A protected leopard seal has been shot in the face and killed as it lay on a Dargaville beach in Northland.

Department of Conservation operations manager for the Kauri Coast Stephen Soole confirmed the shooting near Glinks Gully and believes the firearm used was a rifle.

"We are beginning the initial stages of our investigation which will involve the police. Today the seal will be uplifted off the beach with the intention of doing an autopsy.”  

The seals are protected under the Wildlife Act and the Marine Mammals Act and those harming them face up to two years' imprisonment and fines of up to $250,000.

The seal was found by local Shane Searle who took the video. “I just couldn’t believe someone would do this, especially when I saw it the day before and the leopard seal was majestic sunbathing and doing no harm”

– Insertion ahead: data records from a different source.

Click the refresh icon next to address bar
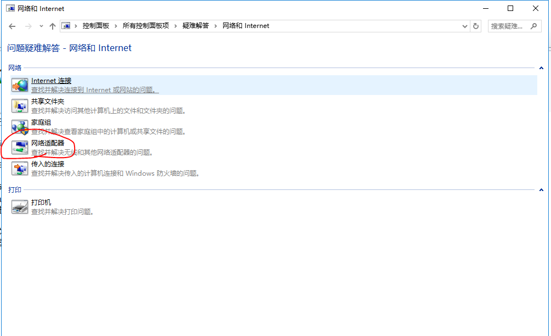The image size is (551, 336). (475, 25)
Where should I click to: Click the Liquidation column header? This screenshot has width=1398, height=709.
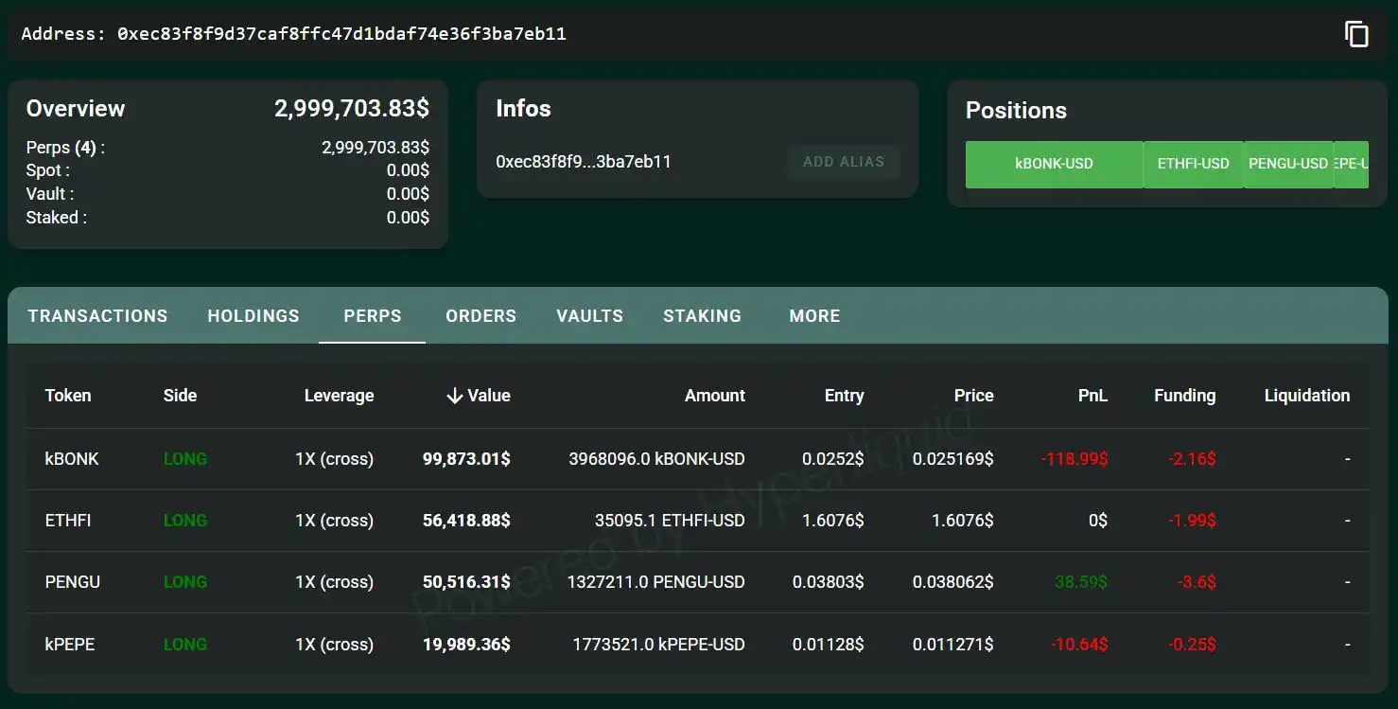[x=1306, y=396]
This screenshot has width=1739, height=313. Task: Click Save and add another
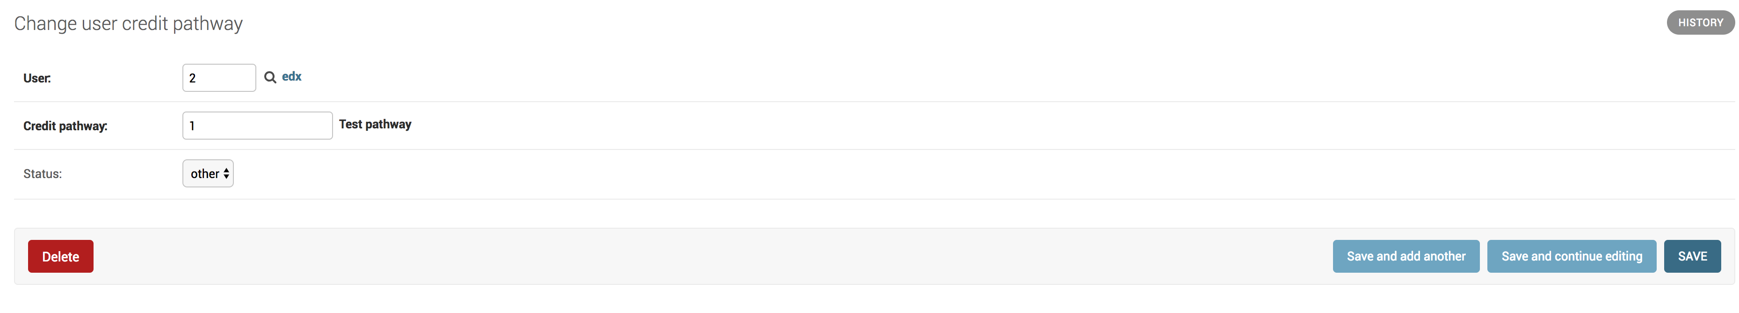pos(1406,256)
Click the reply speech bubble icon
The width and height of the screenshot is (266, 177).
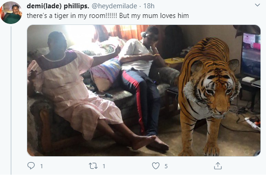[x=31, y=165]
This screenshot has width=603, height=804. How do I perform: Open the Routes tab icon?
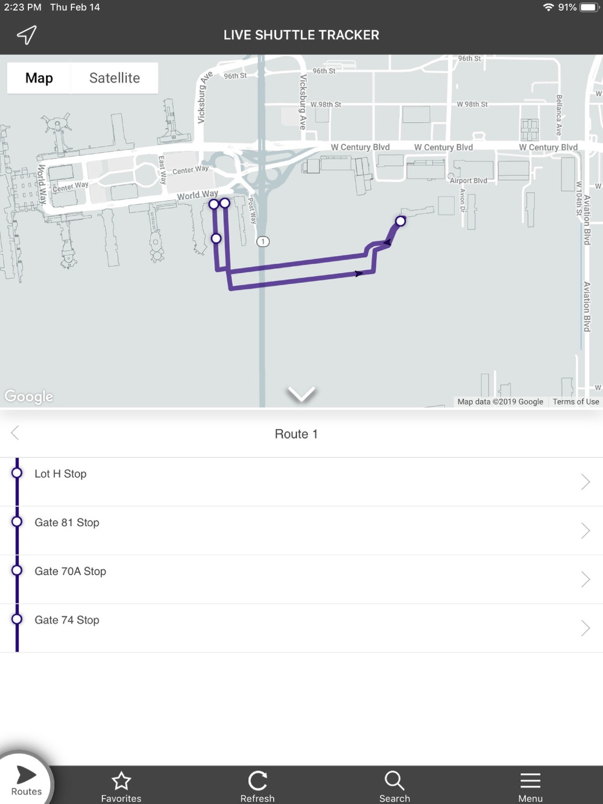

When he went to check the next day, it had been shot in the face. 

Leopard seals mainly live in Antarctica but research shows they are regular visitors to our shores.

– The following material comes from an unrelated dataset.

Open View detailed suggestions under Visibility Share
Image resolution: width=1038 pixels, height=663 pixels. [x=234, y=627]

Dr Ingrid Visser, the co-founder of the research project LeopardSeals.org told Newsroom: "The depravity of some people is so low I can’t imagine how they can sleep at night.

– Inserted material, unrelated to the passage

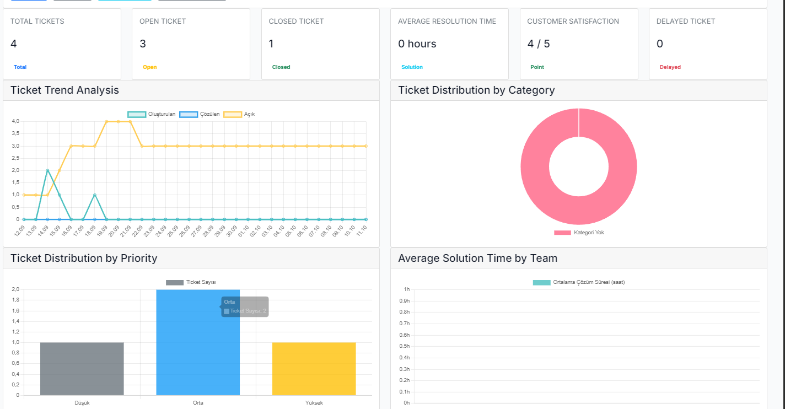
Task: Click the cyan Solution badge
Action: coord(412,67)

"Why anyone would attack an animal in this way is beyond comprehension. I can only hope that they either come forward or someone in the community comes forward to report them."

*Video from the day before shows the seal alive and well. Watch in the player below*

She said that in the past, events like this had caused a public outcry. "Whoever did this should face the music.

"We should be celebrating when these animals visit our shores not attacking them. New Zealanders are compassionate people who care about our environment and this is far from that. I ask the public to help uncover who did this atrocious crime."

Adult leopard seals, which have large heads and jaws and can have a snake-like appearance, can grow more than three metres long and females weigh up to 500kg.

Dr Krista Hupman, cofounder of LeopardSeals.com and a marine biologist with NIWA, said: "It's alarming anybody would hurt an animal that's not doing anyone any harm. The leopard seal was not sick or injured and was in a very healthy condition as we saw from footage taken the day before."

The seals are 'vagrants' and can be in New Zealand waters all year round. "They are more common than people think in our waters and this time of year is when we have our greatest number of sightings. We ask everyone to stay at least 20m away from them."

Visser added: “They are protected by law, but common sense should also prevail – give them the space they need and don’t harass them.”